Albuminuria is an early marker of vascular damage and is widely accepted as a risk factor for progressive renal deterioration, cardiovascular morbidity and all-cause mortality (Hillege et al. 2001; Yuyun et al. 1997). Many studies have revealed that several environmental factors including diabetes, hypertension, obesity, smoking and metabolic syndrome are involved in its development (Yuyun et al. 1997).

Concerning the molecular mechanism of the development of albuminuria, there are clinical and experimental studies showing that the inflammation might be a key in renal vascular damages. Among the inflammatory cascade, TNF-alpha, interleukin-1beta and their down-stream molecule, CC chemokines such as CC chemokine ligand 5 (CCL5) are playing a pivotal role in glomerular injury through the induction of inflammatory cell infiltration (Schlondorff et al. 1997).
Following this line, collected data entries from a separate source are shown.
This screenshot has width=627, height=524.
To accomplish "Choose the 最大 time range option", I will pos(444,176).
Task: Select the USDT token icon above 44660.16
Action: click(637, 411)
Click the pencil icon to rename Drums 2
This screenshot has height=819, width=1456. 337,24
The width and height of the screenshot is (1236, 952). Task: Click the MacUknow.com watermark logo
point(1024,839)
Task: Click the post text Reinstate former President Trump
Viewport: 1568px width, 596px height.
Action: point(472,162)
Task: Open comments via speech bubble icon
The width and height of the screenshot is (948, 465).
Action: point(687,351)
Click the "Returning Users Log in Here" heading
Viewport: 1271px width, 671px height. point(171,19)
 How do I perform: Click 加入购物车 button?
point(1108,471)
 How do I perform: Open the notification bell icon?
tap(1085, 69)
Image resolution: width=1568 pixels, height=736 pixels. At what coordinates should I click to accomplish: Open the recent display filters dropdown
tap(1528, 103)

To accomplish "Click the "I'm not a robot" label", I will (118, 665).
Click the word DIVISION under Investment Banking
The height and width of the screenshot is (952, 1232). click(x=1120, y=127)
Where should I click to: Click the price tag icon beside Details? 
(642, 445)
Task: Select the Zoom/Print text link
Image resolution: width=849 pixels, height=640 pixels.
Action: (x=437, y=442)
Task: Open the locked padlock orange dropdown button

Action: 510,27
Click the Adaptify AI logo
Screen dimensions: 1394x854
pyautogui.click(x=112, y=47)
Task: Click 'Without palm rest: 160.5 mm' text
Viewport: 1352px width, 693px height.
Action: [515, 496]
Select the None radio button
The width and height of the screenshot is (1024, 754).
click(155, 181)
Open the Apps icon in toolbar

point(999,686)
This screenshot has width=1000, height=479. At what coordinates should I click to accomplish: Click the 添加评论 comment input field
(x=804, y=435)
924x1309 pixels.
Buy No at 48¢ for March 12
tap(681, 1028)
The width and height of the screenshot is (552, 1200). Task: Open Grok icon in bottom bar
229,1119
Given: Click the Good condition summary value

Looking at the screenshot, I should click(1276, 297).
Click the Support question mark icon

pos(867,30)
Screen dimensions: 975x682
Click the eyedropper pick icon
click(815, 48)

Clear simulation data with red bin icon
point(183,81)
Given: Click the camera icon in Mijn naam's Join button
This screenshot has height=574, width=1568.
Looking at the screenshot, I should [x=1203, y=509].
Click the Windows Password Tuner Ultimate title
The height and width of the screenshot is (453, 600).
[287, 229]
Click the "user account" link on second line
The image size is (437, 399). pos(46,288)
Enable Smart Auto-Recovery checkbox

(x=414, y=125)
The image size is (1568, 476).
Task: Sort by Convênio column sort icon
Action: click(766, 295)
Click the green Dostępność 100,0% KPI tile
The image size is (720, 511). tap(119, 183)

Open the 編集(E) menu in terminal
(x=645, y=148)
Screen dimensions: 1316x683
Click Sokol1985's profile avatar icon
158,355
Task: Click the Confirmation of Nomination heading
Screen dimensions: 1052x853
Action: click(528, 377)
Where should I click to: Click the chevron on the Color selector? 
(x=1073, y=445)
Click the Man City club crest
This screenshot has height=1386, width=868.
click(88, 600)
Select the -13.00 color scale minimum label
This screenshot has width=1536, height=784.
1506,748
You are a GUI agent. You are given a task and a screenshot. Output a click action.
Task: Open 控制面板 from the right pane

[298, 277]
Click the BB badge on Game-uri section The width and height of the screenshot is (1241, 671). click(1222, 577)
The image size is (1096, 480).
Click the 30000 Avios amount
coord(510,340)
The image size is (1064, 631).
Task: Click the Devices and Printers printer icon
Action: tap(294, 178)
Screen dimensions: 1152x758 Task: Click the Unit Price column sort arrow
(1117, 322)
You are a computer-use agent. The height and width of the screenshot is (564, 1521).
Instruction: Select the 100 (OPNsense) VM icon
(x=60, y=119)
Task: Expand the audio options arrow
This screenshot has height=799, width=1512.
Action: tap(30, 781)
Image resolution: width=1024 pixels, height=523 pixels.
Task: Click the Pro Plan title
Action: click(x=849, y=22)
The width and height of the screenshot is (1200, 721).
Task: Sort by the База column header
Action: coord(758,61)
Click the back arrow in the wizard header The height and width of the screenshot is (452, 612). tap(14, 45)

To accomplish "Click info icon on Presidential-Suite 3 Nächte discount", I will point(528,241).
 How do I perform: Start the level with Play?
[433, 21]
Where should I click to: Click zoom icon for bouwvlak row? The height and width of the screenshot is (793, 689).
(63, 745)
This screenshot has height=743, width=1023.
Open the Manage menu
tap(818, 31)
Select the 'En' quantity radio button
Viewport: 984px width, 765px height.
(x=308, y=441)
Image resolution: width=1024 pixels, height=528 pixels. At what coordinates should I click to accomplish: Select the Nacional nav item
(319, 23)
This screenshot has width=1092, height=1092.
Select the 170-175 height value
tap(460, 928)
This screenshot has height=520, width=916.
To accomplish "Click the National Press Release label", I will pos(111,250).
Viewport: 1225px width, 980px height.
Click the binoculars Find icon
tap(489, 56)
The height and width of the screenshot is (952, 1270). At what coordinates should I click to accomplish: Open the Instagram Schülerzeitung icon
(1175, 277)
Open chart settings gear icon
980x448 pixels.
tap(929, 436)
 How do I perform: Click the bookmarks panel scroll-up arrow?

Although the environmental factors are important for the induction of vascular injury, the significance of genetic factors is also suggested by the fact that familial clustering of nephropathy was observed both in insulin-dependent and non-insulin dependent diabetes mellitus (Krolewski 1999). The search for genetic factors in the development of diabetic nephropathy was performed on several molecules such as human atrial natriuretic peptide (hANP) and angiotensin converting enzyme (ACE) (Nannipieri et al. 2001; Hadjadj et al. 2007). Nakajima et al. reported that the genotype of the promoter region of CCL5, inflammatory chemokine, is associated with the development of albuminuria in diabetic nephropathy (Nakajima et al. 2003). However, these findings were mostly obtained in diabetic nephropathy. It is largely unknown what kind of genetic properties participate in the development of albuminuria in the general population.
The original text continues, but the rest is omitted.